Abdel Fattah explained that the field is tough, and not many are interested in joining it for a number of reasons, including the fact that dealing with patients is not easy and society’s perception of mental illness is not positive.
“Now it is a bit different,” she said. “Very recently it has become more acceptable for people to say they have a problem and for potential doctors to specialize in the field, but there is still much more to be done.”
Facing the World Outside
Abdel Geleel talked about the two kinds of patients entering the hospital: mandatory or voluntary. According to the laws of psychological health of the WHO, mandatory treatment is when the family brings a patient without his/her knowledge or acceptance, and voluntary patients check in of their own will.
“Unfortunately, many people still refuse to accept that a mentally ill patient is in the family; it’s like they have a criminal at home,” Abdel Geleel said.
Some patients refuse to leave the asylum because they find the outside world stressful, she said, “especially as not all families are aware of how to treat a psychological patient.” That many people forget about their relatives who are patients, and sometimes their own direct family in the asylum for decades, she said, sometimes for thirty or forty years.
They hide the fact that they have mentally ill relatives, said Abdel Geleel.
“The problem is in qualifying patients for being part of the society, especially when their cases are chronic and they will always have the illness. Some families fail to answer the needs of the patients, or are lazy to do so, and what happens is they leave them in institutions permanently sometimes; or they keep returning them after they’re out,” said Hossam Hassan, public relations manager of the National Council for Mental Health.
Patients who have been in the hospital for decades, whose families abandoned them and considered the asylum as a sort of home for the elderly for them or who believe their illness is a disgrace because of society’s perception, often relapse after leaving the hospital, Adel said. They cannot cope with the outside world.
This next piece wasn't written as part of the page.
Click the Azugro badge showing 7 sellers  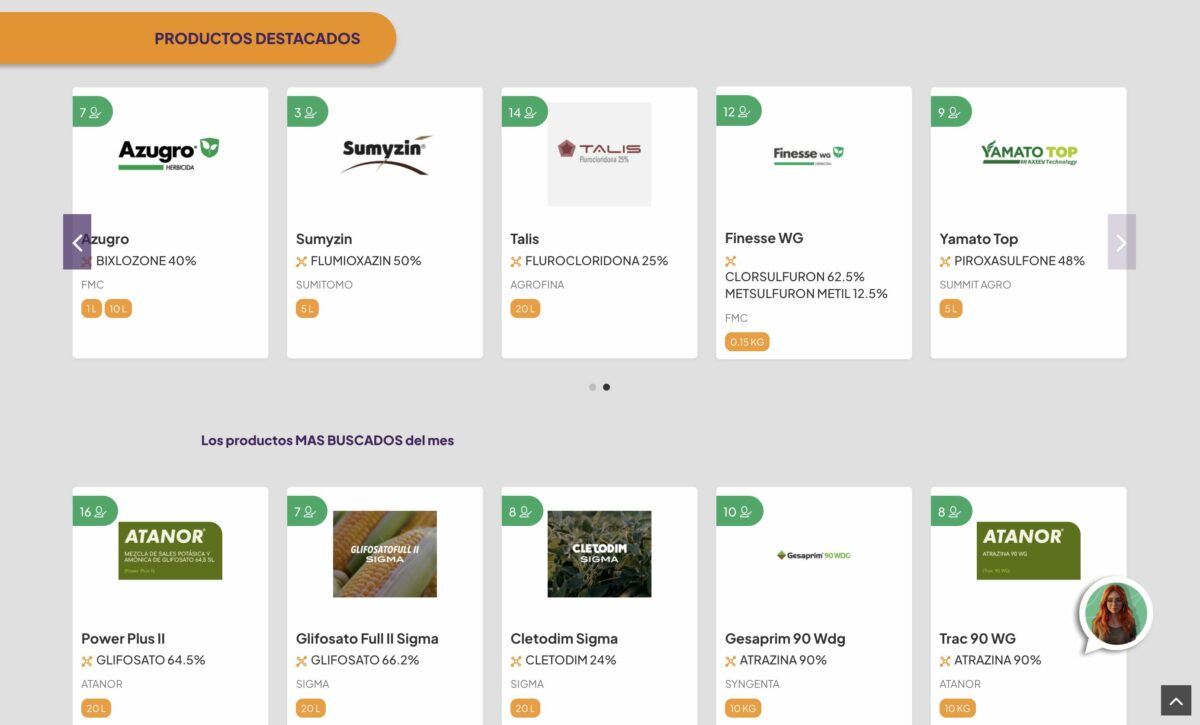pyautogui.click(x=91, y=112)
“Unlike patients of any other illnesses, they remain held in hospitals not because they are still ill, but because the society and their families refuse to accept them,” Adel added.
This frustrates not only the patients, also their doctors. “Why are we treating these patients, if they won’t be able to come out as healthy individuals in the society?” Adel asked.
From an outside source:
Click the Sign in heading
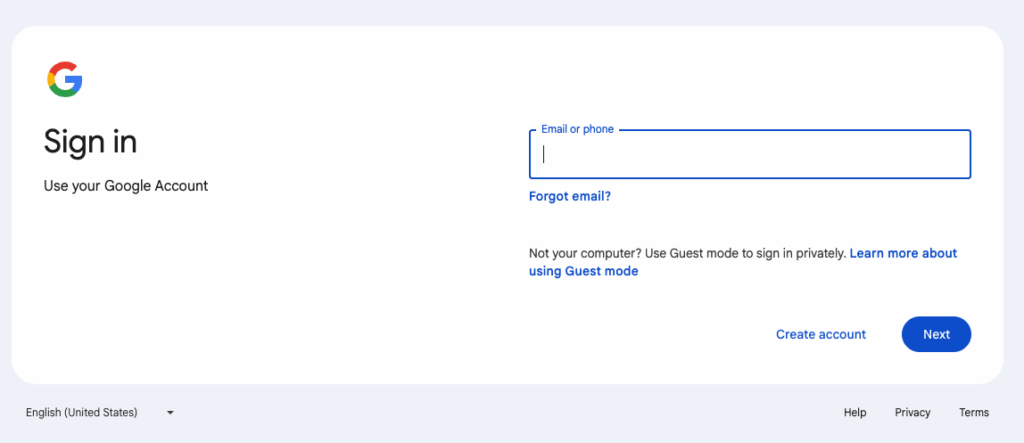1024x443 pixels. (x=90, y=141)
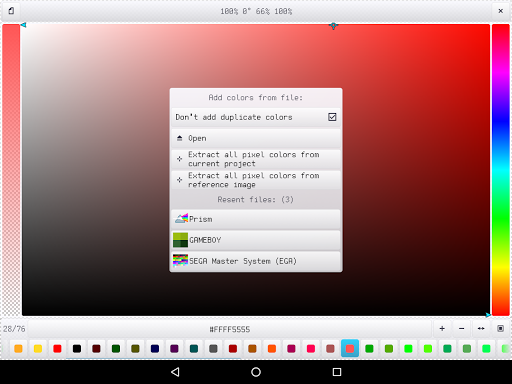Extract all pixel colors from reference image
The height and width of the screenshot is (384, 512).
coord(256,180)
“It is a very vicious circle,” she said.
Abdel Geleel explained that, unfortunately, even people who care about charity have forgotten about this place. Nobody visits the patients. Many visit orphanages and regular hospitals, but when it comes to a place like Abbasiya, they are always either afraid or do not care.
The mentally ill in Abbasiya mental hospital and asylum have been both tortured mentally, and abandoned by their families and by society. Instead of deserved proper care and acceptance, they remain in their own Hotel California where they check in, but never leave.